Violin plot of FAST score for each EM rotation group.

Simple and multiple linear regression analysis showed that two items (Correct Probe Orientation (indicator in cephalad direction) on the Right and Left Sides) in the first week were inversely correlated with the primary outcome. PGY1 residents who could perform Correct Probe Orientation (indicator in cephalad direction) bilaterally tended to show high scores in the first week, and, thus, they could not improve their score in the last week.
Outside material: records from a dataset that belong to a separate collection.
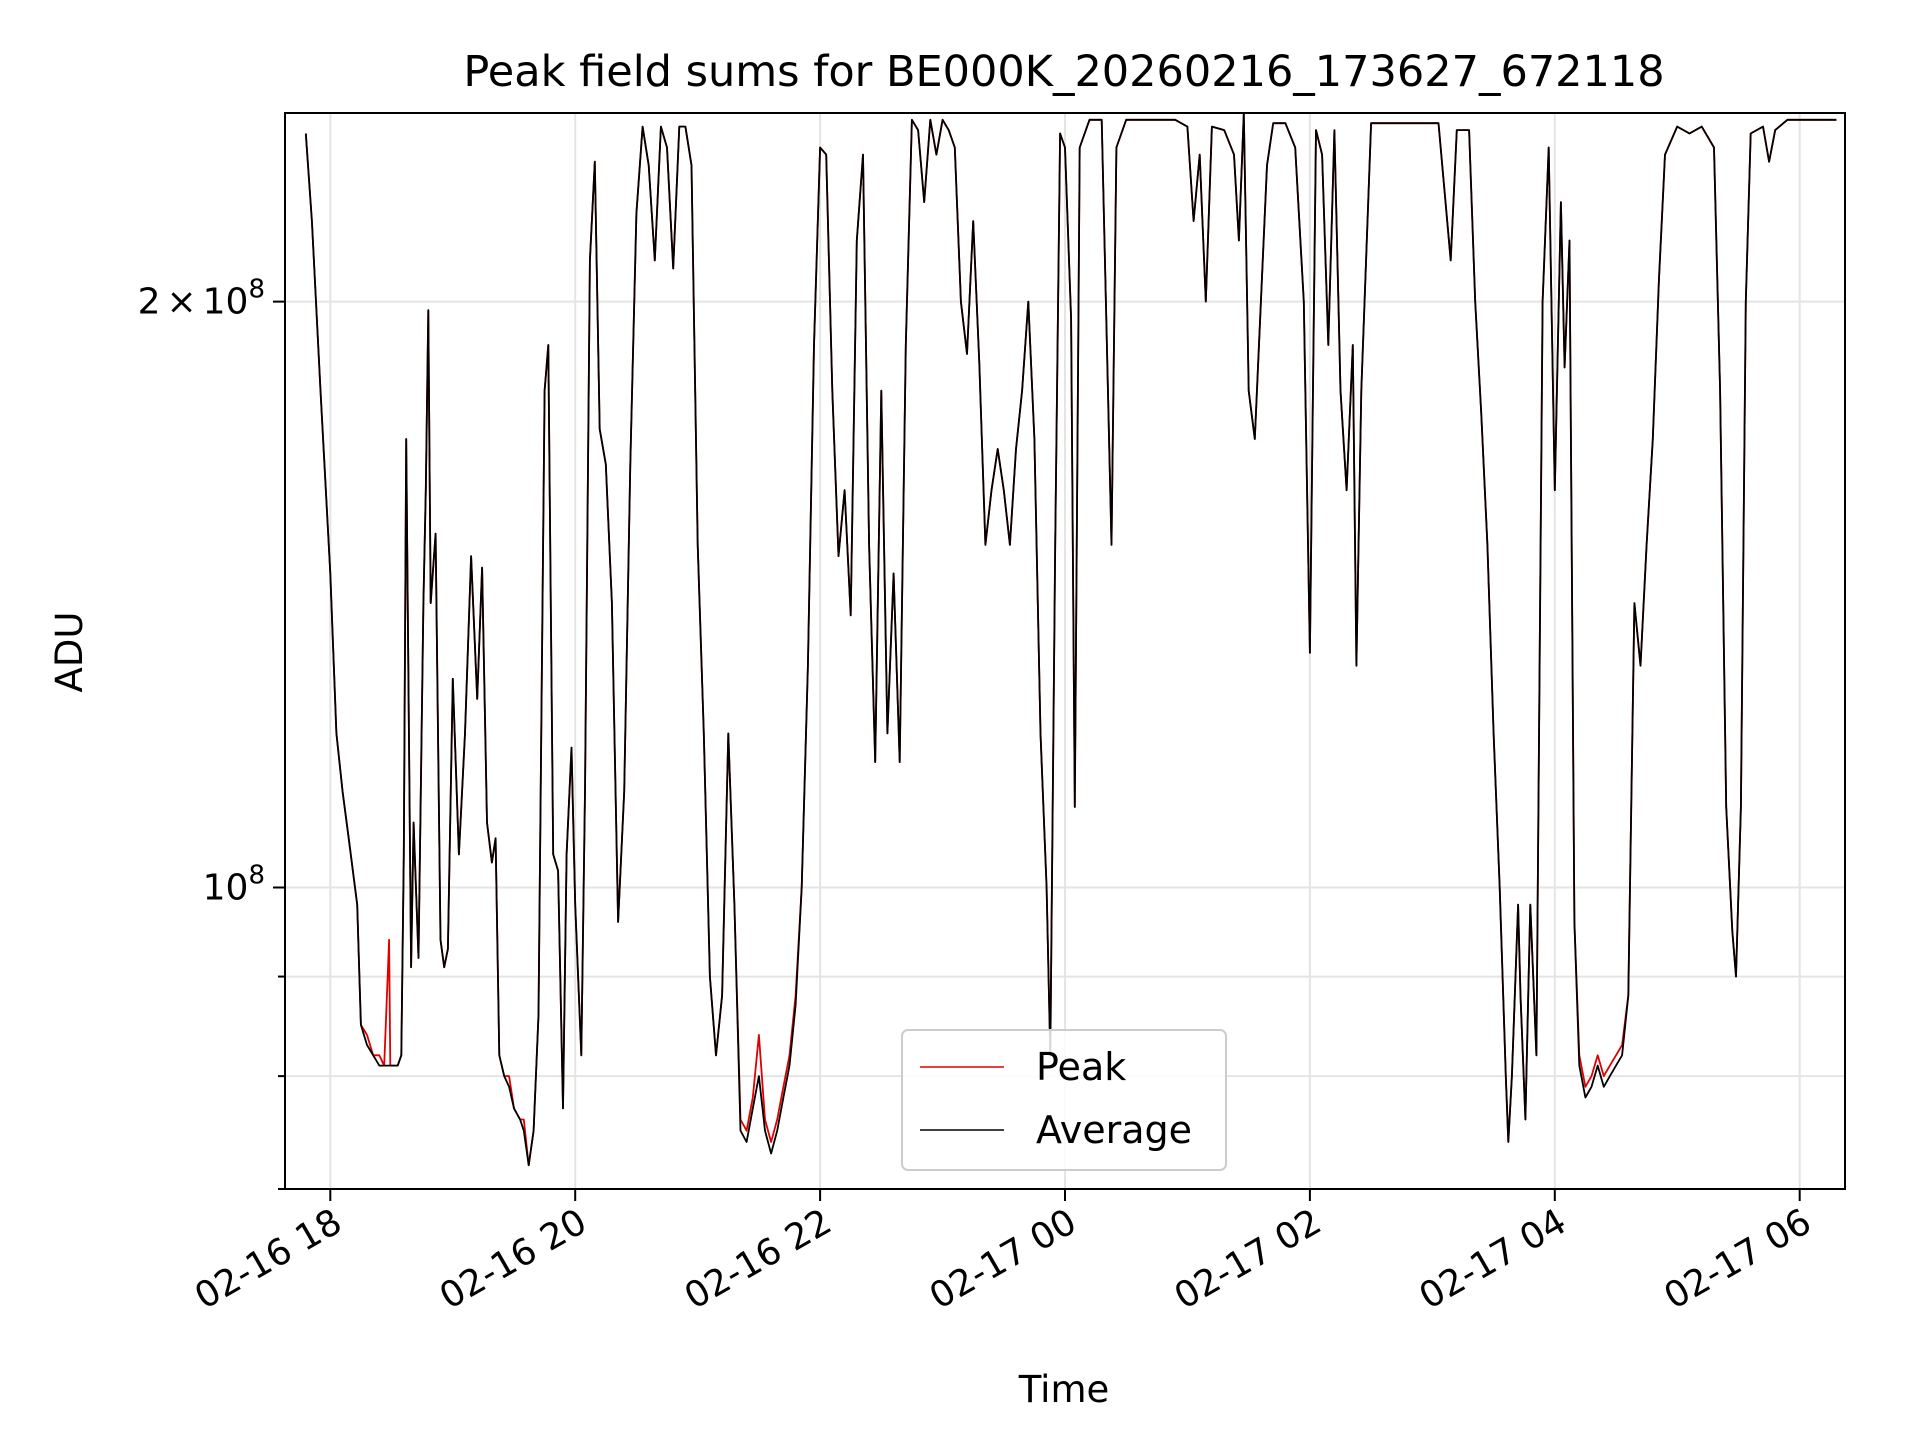 The width and height of the screenshot is (1920, 1440). What do you see at coordinates (1064, 1390) in the screenshot?
I see `x-axis-label: Time` at bounding box center [1064, 1390].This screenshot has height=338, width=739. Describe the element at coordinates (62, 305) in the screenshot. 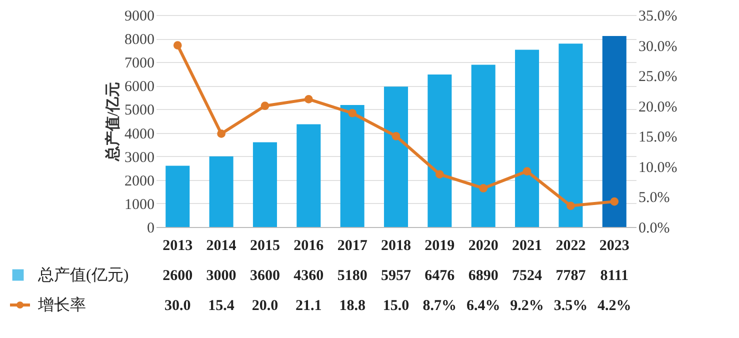

I see `legend-label: 增长率` at that location.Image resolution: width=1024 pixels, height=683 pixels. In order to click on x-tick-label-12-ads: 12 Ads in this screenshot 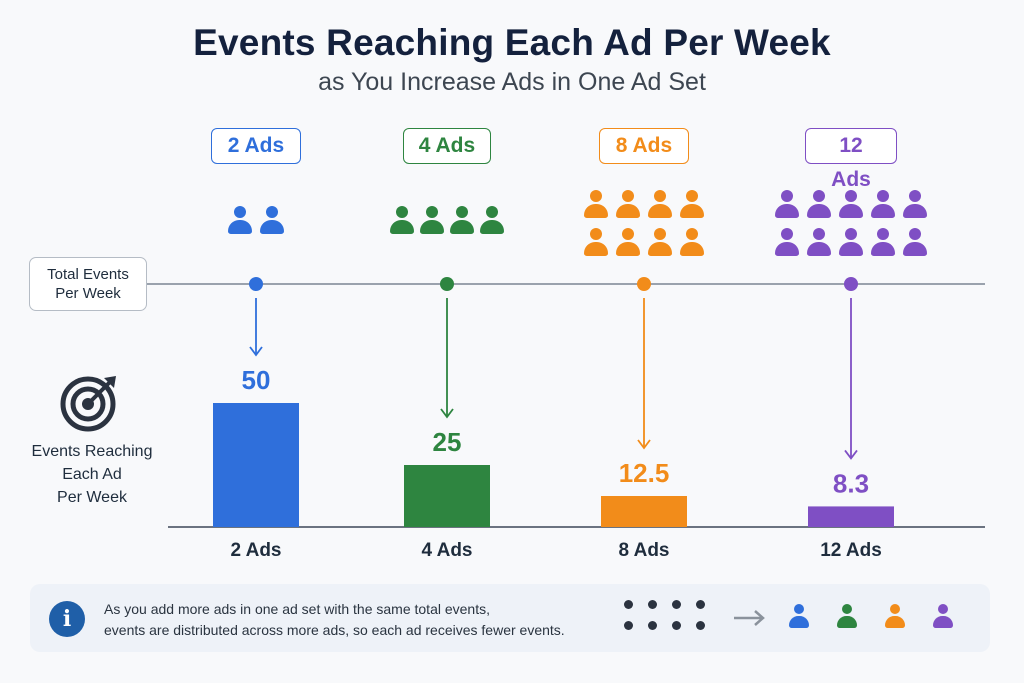, I will do `click(851, 550)`. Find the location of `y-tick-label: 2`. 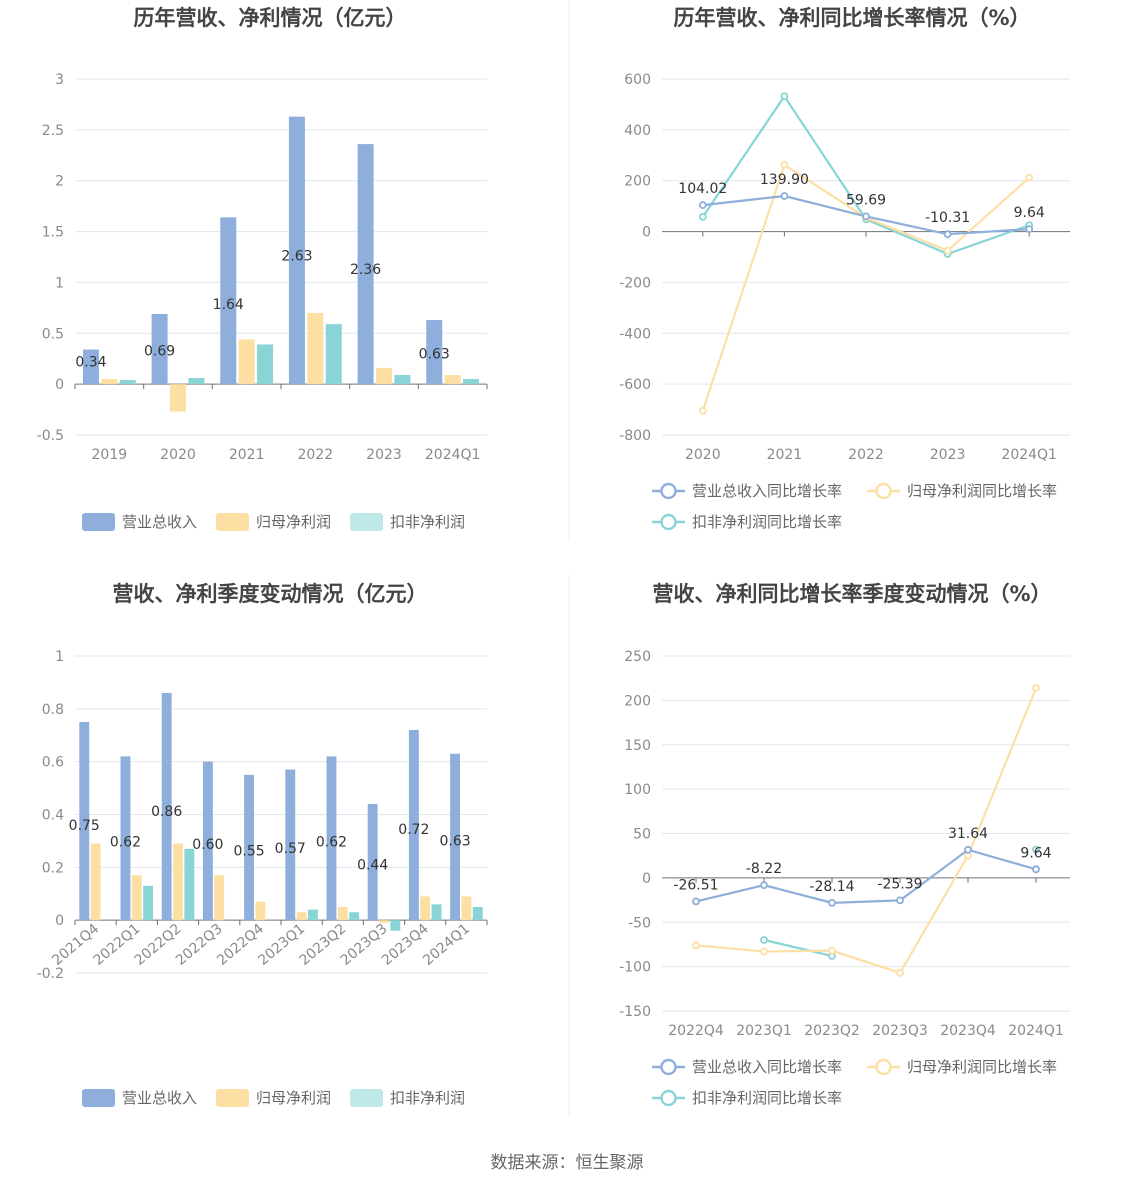

y-tick-label: 2 is located at coordinates (60, 182).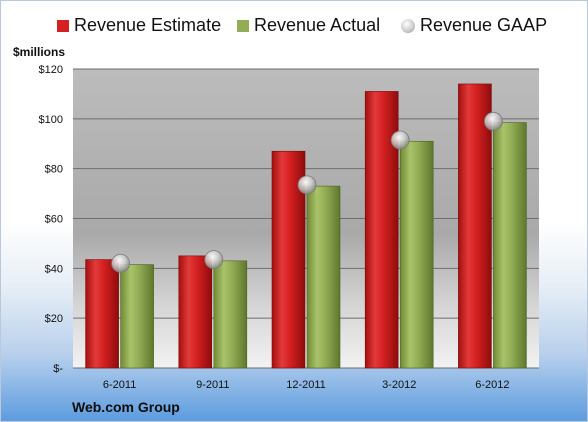  I want to click on legend-item-gaap: Revenue GAAP, so click(474, 26).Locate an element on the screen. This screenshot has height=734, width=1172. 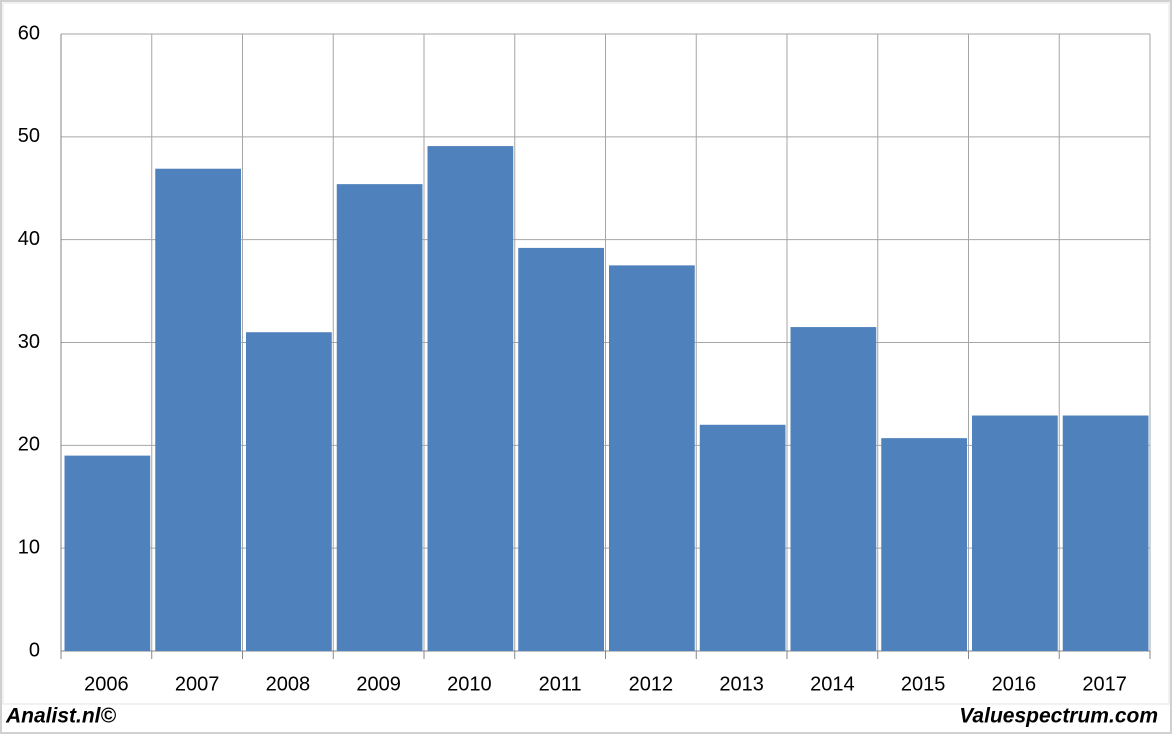
x-tick-label: 2015 is located at coordinates (924, 684).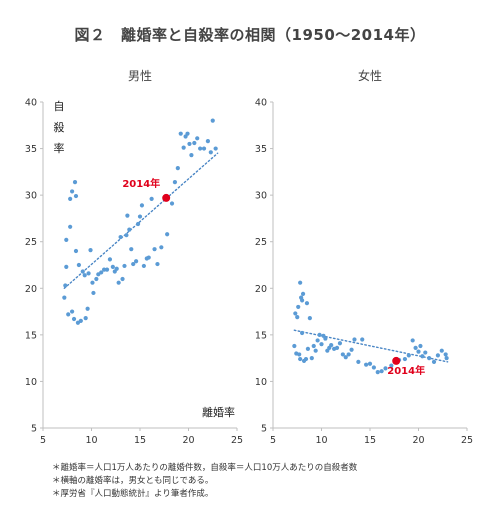 This screenshot has height=526, width=500. I want to click on note-definition: ＊離婚率＝人口1万人あたりの離婚件数，自殺率＝人口10万人あたりの自殺者数, so click(205, 468).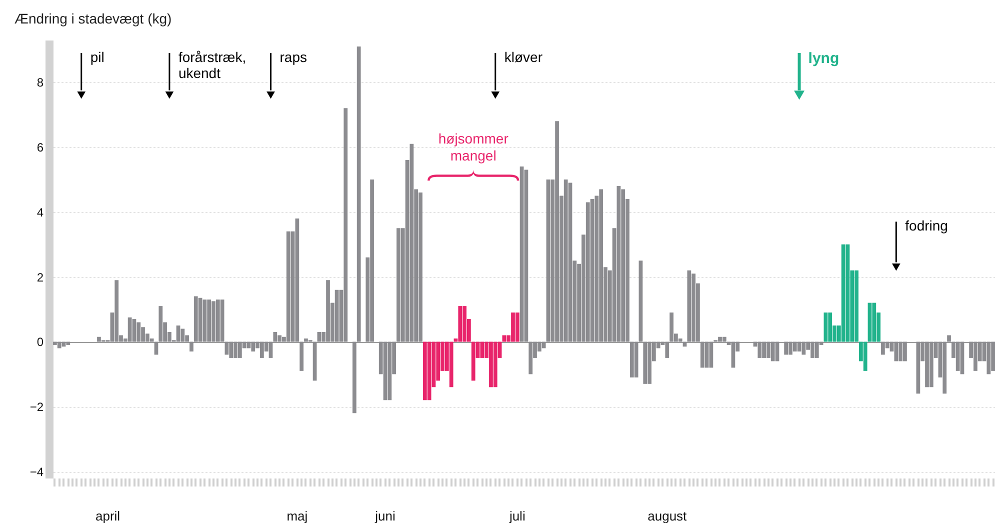  What do you see at coordinates (668, 516) in the screenshot?
I see `x-tick-label: august` at bounding box center [668, 516].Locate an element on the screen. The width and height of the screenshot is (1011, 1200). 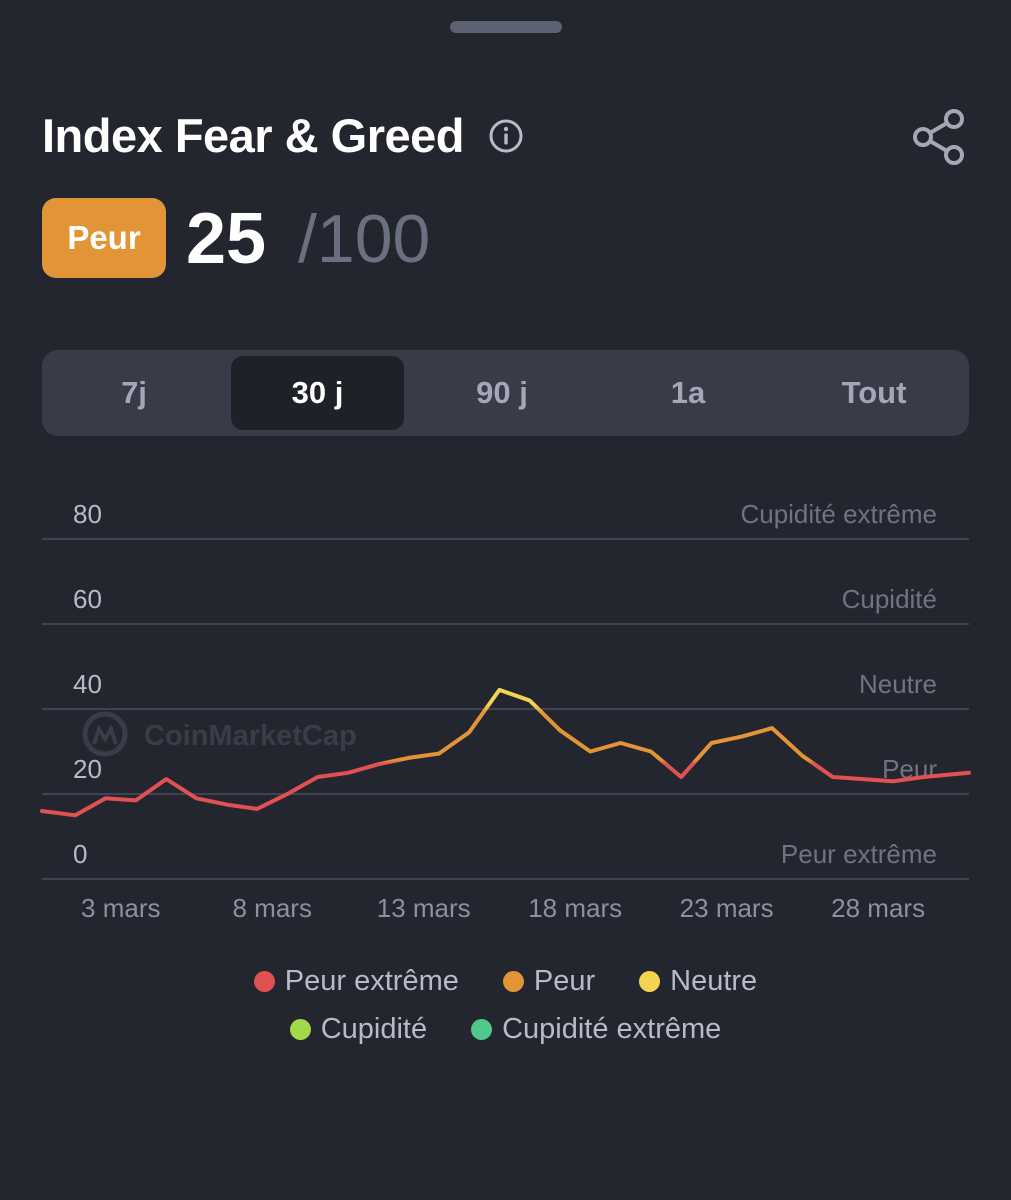
y-tick-label: 40 is located at coordinates (88, 684).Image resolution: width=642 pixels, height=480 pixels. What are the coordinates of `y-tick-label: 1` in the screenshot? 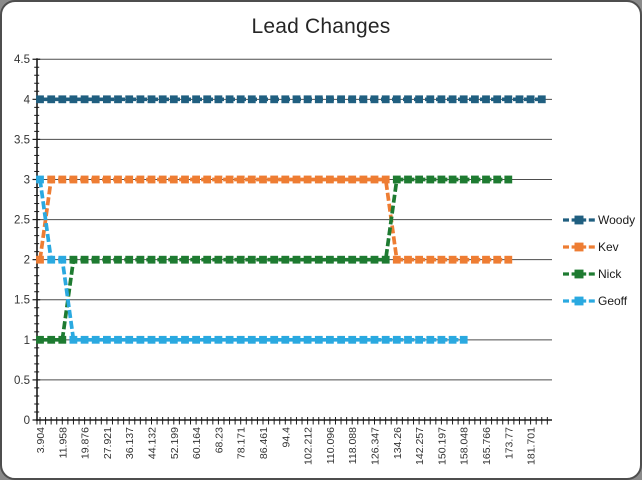 It's located at (27, 341).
For the same reason, two items (Splenorenal Recess Identification and Subphrenic Space Identification) in the last week were difficult to perform, and these positions were the key for a high score. Thus, some PGY1 residents who could not perform correct probe positioning in the first week could eventually perform both Splenorenal Recess Identification and Subphrenic Space Identification showed higher scores. Multiple linear regression analysis showed that PGY1 residents who failed “Correct Probe Orientation (indicator in cephalad direction) on the Right Side” in the first week, who could perform “Subphrenic Space Identification” in the last week tended to have a higher primary outcome (Table 3). EM physicians should consider that the left side of the patient is more difficult when performing FAST exam for PGY1 residents.

This study has several limitations. First, the Identified Specialty of Interest at the time of EM rotation of the PGY1 residents was divided arbitrarily into three groups. Surgical specialties in our category have more opportunity to see trauma patients in the emergency room, whereas Internal Medicine and Others do not to see trauma patients, and Internal Medicine physicians utilize ultrasound more often in their basic practice; therefore, we believe these classifications were reasonable. Second, the number of PGY1 residents was small, especially the number of female residents; thus, sex was not considered as a predictor of FAST performance. Third, all PGY1 residents had advanced notice they would take the second test in the last week of their rotation; therefore, some residents might have practiced FAST just before the test, which might have affected their scores. Some residents whose second test scores were higher than average failed to perform FAST adequately for real trauma patients after their EM rotation; therefore, additional FAST performance evaluation of PGY1 residents should be implemented after the EM rotation to ascertain their true competency. Fourth, practical training was not standardized and the bias of different approaches of the residents might have contributed to variance. Our goal in this study is to assess the effectiveness of live patient-based unstandardized practical training for PGY1 residents; therefore, this bias was thought to be acceptable. Fifth, this study was an observational study in design; therefore, sample size was not calculated. Finally, recall bias of accurate total number of hands-on FAST exam was inevitable. Hence, we asked other PGY residents to confirm their total number of hands-on FAST exams.

Conclusion

In conclusion, practical FAST training for PGY1 residents during the EM rotation significantly improved their FAST test scores. PGY1 residents should learn and become facile with FAST exam during the EM rotation with attention paid to acquire proficiency scanning patients’ left side since it is technically more-challenging side.